======== Material shown ========

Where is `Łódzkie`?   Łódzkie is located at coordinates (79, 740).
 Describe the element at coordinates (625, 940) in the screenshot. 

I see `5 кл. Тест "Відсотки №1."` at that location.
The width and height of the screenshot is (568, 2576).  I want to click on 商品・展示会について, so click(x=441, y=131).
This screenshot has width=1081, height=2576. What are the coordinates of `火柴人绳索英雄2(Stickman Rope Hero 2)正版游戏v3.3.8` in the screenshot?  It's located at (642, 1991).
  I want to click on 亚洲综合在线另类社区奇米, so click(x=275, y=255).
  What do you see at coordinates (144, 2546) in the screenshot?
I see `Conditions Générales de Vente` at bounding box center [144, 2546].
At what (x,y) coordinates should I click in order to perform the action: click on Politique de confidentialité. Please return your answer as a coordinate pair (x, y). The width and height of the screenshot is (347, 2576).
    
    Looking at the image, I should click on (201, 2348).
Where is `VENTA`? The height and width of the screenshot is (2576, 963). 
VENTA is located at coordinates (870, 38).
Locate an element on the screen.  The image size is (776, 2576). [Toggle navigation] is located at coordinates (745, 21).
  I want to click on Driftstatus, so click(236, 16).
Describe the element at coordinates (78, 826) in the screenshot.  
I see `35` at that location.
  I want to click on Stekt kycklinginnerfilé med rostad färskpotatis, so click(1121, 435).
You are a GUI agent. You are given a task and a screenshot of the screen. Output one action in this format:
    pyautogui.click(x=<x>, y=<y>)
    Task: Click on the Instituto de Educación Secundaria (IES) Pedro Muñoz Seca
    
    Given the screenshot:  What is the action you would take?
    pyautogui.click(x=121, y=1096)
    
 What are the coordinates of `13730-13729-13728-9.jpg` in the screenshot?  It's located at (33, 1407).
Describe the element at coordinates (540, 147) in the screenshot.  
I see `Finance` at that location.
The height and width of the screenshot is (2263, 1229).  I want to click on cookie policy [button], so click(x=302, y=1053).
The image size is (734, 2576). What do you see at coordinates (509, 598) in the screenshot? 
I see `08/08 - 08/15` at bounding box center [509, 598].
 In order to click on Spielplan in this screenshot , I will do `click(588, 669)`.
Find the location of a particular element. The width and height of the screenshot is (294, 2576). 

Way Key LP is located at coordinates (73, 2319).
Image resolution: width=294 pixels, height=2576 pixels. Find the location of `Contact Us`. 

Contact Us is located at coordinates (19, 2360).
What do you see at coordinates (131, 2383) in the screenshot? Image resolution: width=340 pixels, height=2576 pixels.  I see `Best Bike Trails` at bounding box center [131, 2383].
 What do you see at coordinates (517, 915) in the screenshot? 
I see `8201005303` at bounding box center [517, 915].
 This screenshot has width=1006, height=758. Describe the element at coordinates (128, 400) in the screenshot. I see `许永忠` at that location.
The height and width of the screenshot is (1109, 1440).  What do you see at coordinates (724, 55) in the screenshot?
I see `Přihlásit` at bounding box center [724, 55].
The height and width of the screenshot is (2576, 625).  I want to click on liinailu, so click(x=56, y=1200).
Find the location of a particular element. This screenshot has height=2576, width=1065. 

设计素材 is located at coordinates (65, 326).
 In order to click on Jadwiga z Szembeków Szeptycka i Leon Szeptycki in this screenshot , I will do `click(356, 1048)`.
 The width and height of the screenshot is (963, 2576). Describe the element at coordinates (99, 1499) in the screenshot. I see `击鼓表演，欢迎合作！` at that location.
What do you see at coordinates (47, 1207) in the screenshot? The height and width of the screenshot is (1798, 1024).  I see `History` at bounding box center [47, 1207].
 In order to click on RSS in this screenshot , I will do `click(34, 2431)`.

========

Task
Starting at the line that contains "Describe the element at coordinates (625, 940)" and ending with the line that contains "center [509, 598].", format the data as a JSON list of strings, one string per line, with blank lines omitted.

Problem solution
[
  " Describe the element at coordinates (625, 940) in the screenshot. ",
  "I see `5 кл. Тест \"Відсотки №1.\"` at that location.",
  "The width and height of the screenshot is (568, 2576).  I want to click on 商品・展示会について, so click(x=441, y=131).",
  "This screenshot has width=1081, height=2576. What are the coordinates of `火柴人绳索英雄2(Stickman Rope Hero 2)正版游戏v3.3.8` in the screenshot?  It's located at (642, 1991).",
  "  I want to click on 亚洲综合在线另类社区奇米, so click(x=275, y=255).",
  "  What do you see at coordinates (144, 2546) in the screenshot?",
  "I see `Conditions Générales de Vente` at bounding box center [144, 2546].",
  "At what (x,y) coordinates should I click in order to perform the action: click on Politique de confidentialité. Please return your answer as a coordinate pair (x, y). The width and height of the screenshot is (347, 2576).",
  "    Looking at the image, I should click on (201, 2348).",
  "Where is `VENTA`? The height and width of the screenshot is (2576, 963). ",
  "VENTA is located at coordinates (870, 38).",
  "Locate an element on the screen.  The image size is (776, 2576). [Toggle navigation] is located at coordinates (745, 21).",
  "  I want to click on Driftstatus, so click(236, 16).",
  "Describe the element at coordinates (78, 826) in the screenshot.  ",
  "I see `35` at that location.",
  "  I want to click on Stekt kycklinginnerfilé med rostad färskpotatis, so click(1121, 435).",
  "You are a GUI agent. You are given a task and a screenshot of the screen. Output one action in this format:",
  "    pyautogui.click(x=<x>, y=<y>)",
  "    Task: Click on the Instituto de Educación Secundaria (IES) Pedro Muñoz Seca",
  "    Given the screenshot:  What is the action you would take?",
  "    pyautogui.click(x=121, y=1096)",
  " What are the coordinates of `13730-13729-13728-9.jpg` in the screenshot?  It's located at (33, 1407).",
  "Describe the element at coordinates (540, 147) in the screenshot.  ",
  "I see `Finance` at that location.",
  "The height and width of the screenshot is (2263, 1229).  I want to click on cookie policy [button], so click(x=302, y=1053).",
  "The image size is (734, 2576). What do you see at coordinates (509, 598) in the screenshot? ",
  "I see `08/08 - 08/15` at bounding box center [509, 598]."
]